[What you have to do]
Print out the entries from the line containing "You are a computer-use agent. Screen" through the last line, exactly, and print nothing else. Pictures are not copied.

[Extracted information]
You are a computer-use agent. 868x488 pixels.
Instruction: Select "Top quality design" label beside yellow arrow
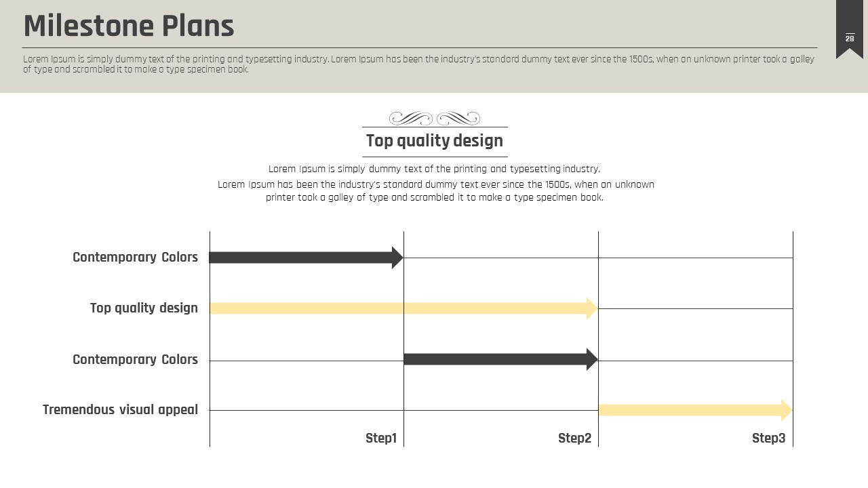tap(144, 308)
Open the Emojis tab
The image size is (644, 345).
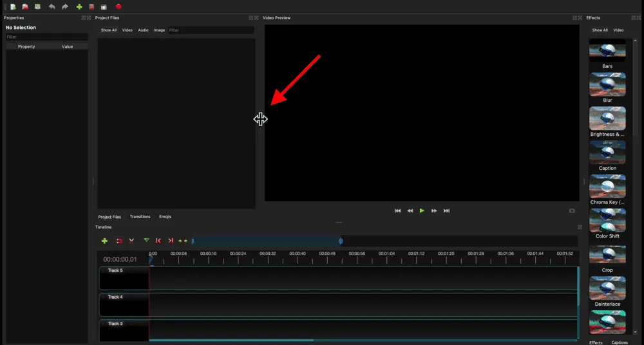[165, 217]
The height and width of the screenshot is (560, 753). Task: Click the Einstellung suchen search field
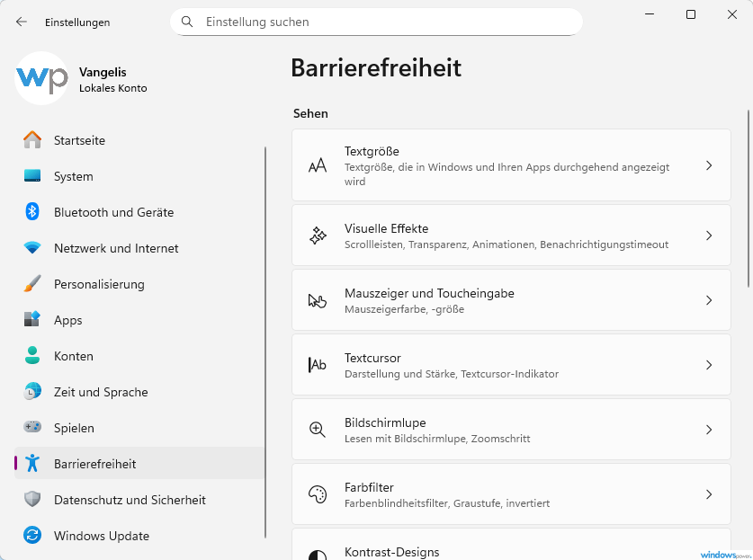(378, 22)
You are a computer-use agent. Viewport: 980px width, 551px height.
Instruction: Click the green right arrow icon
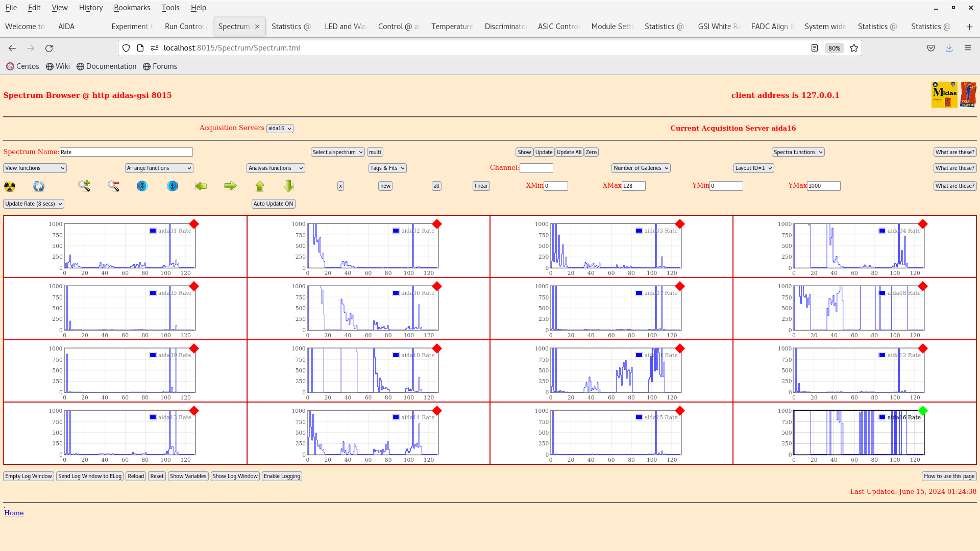tap(231, 186)
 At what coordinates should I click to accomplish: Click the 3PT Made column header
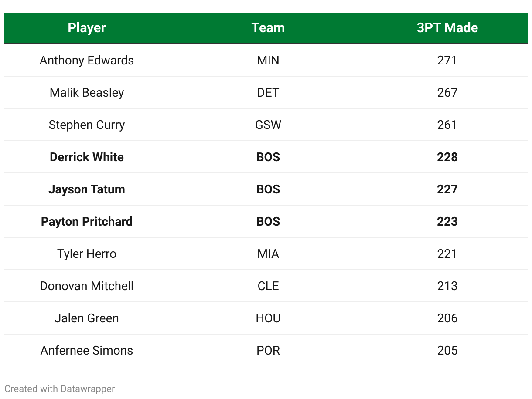(x=447, y=28)
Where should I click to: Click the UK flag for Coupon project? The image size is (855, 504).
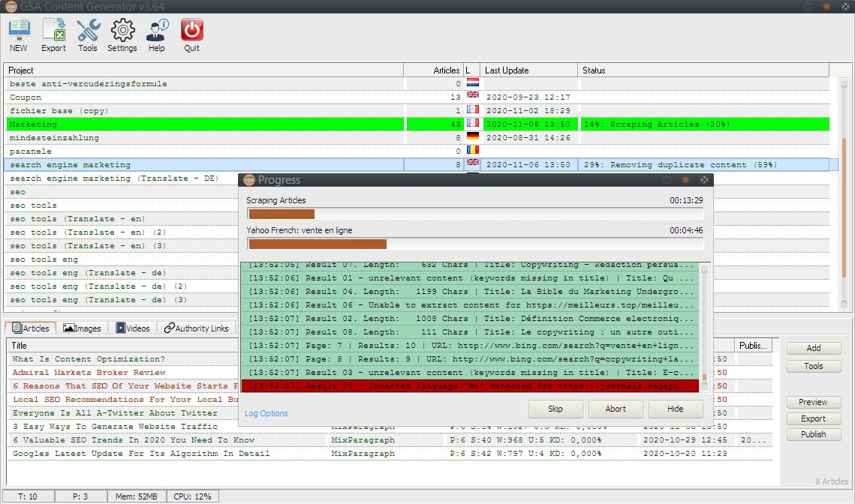point(473,97)
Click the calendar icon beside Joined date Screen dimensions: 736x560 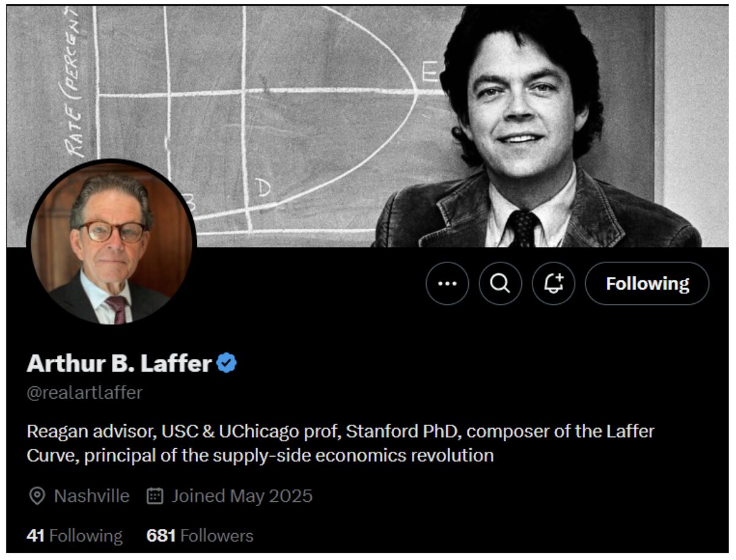click(x=155, y=496)
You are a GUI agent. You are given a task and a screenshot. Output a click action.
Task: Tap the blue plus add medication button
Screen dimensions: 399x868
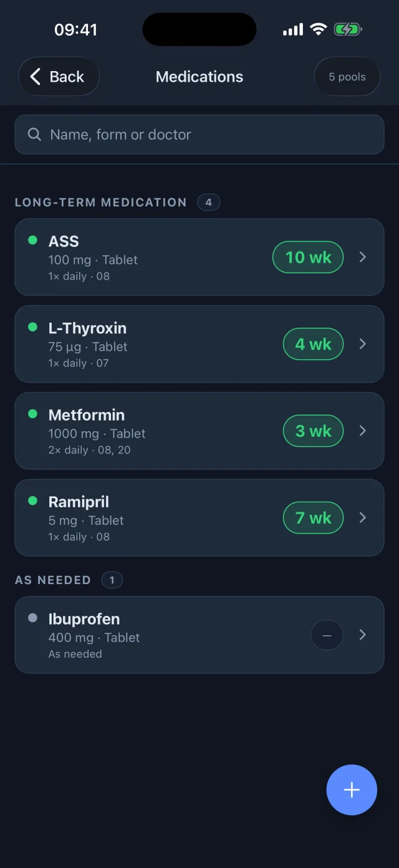(x=352, y=790)
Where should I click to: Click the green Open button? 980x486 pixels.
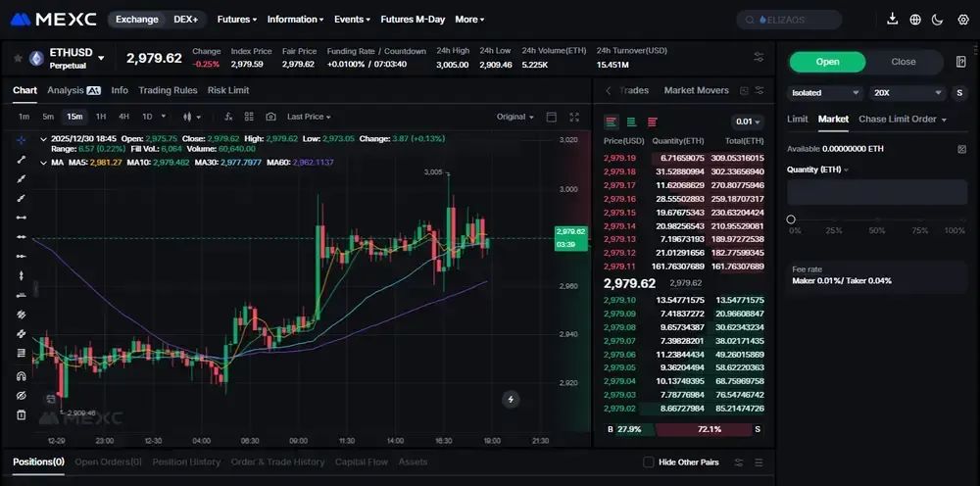827,62
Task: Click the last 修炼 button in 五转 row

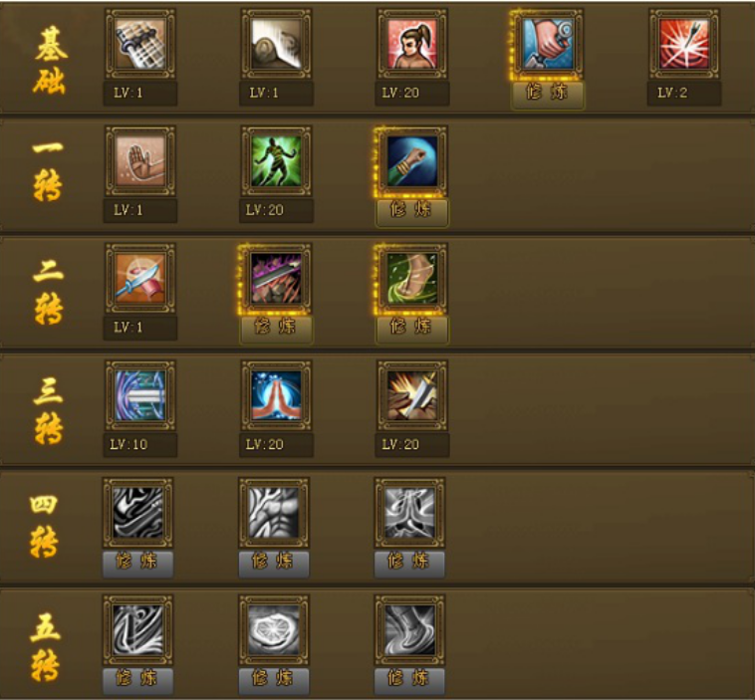Action: 409,680
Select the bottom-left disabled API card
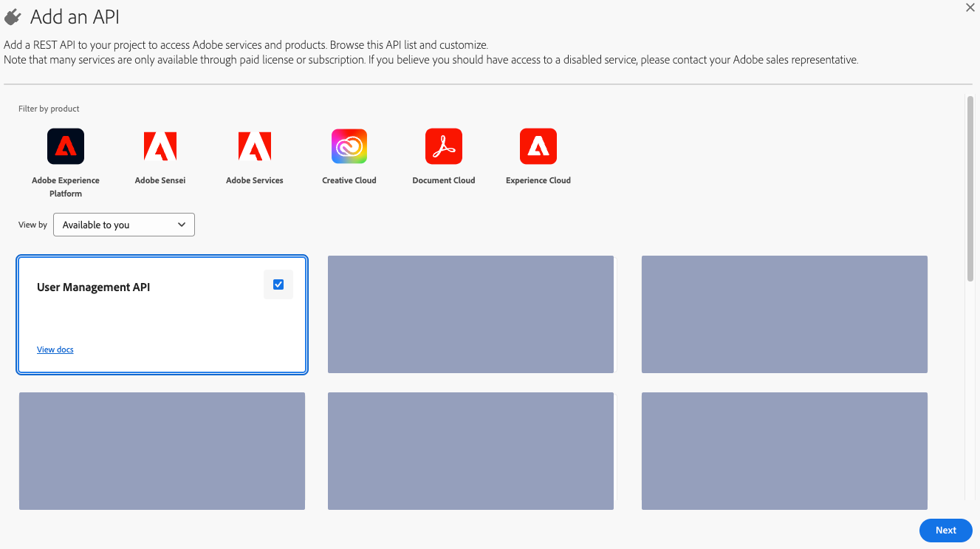This screenshot has height=549, width=980. click(162, 451)
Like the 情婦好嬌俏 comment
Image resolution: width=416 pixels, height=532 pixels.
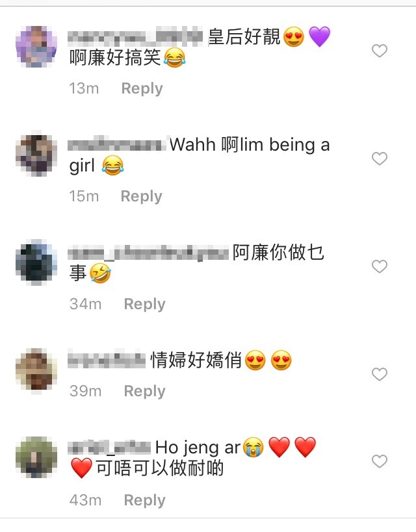click(x=380, y=374)
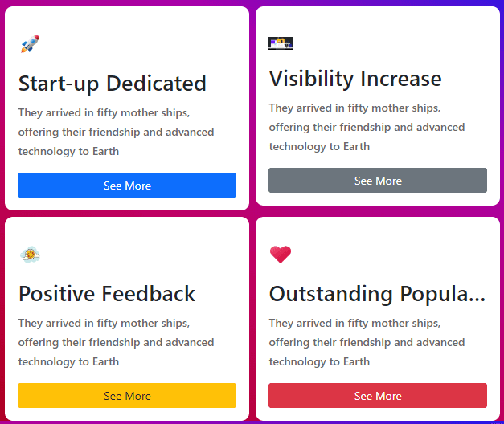
Task: Click the small image icon above Visibility Increase
Action: pos(280,43)
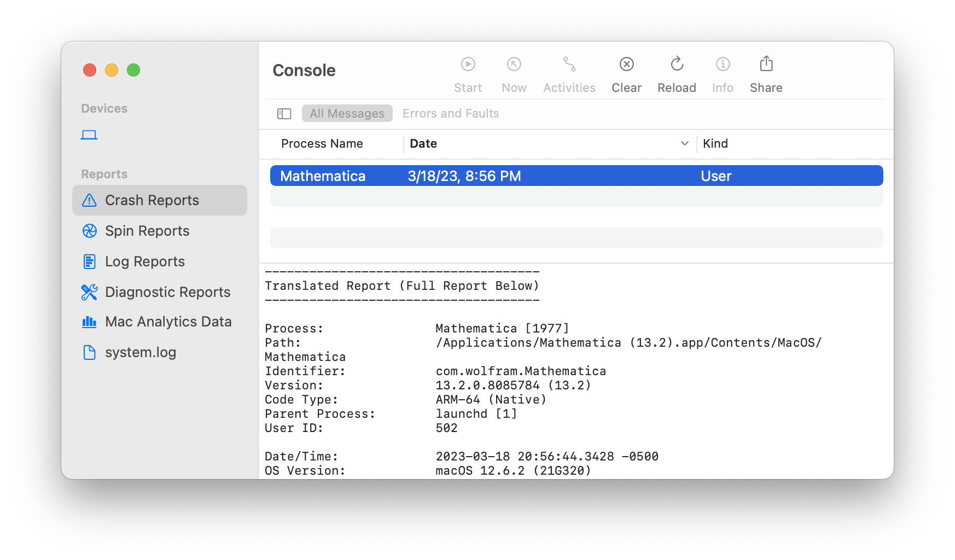Click the Kind column header
Image resolution: width=955 pixels, height=560 pixels.
point(715,143)
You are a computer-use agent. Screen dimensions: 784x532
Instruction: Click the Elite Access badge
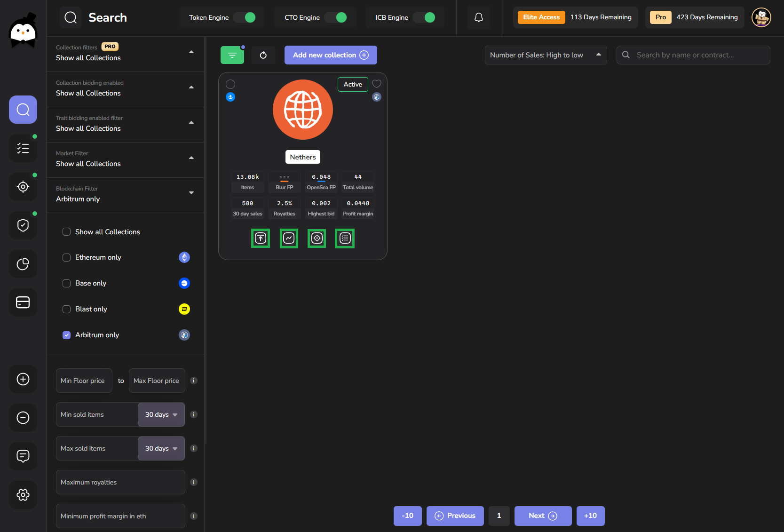pyautogui.click(x=541, y=17)
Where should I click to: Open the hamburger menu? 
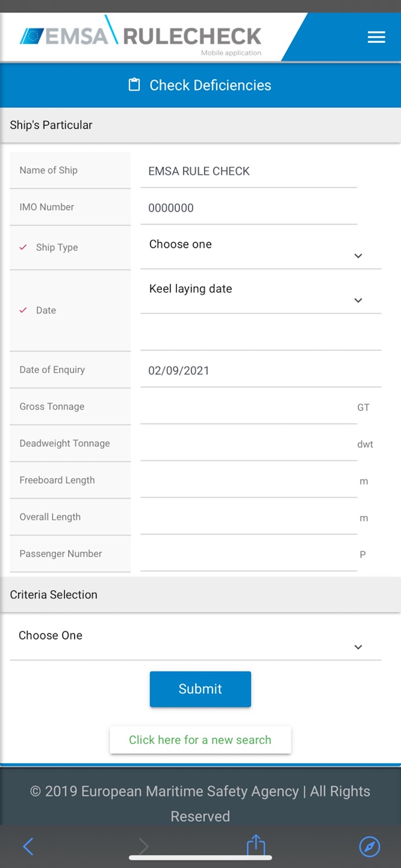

[Output below]
You are a computer-use agent. Screen dimensions: 784x532
Instruction: Click the Elite Access badge
pyautogui.click(x=541, y=17)
Where should I click to: Open the hamburger menu? 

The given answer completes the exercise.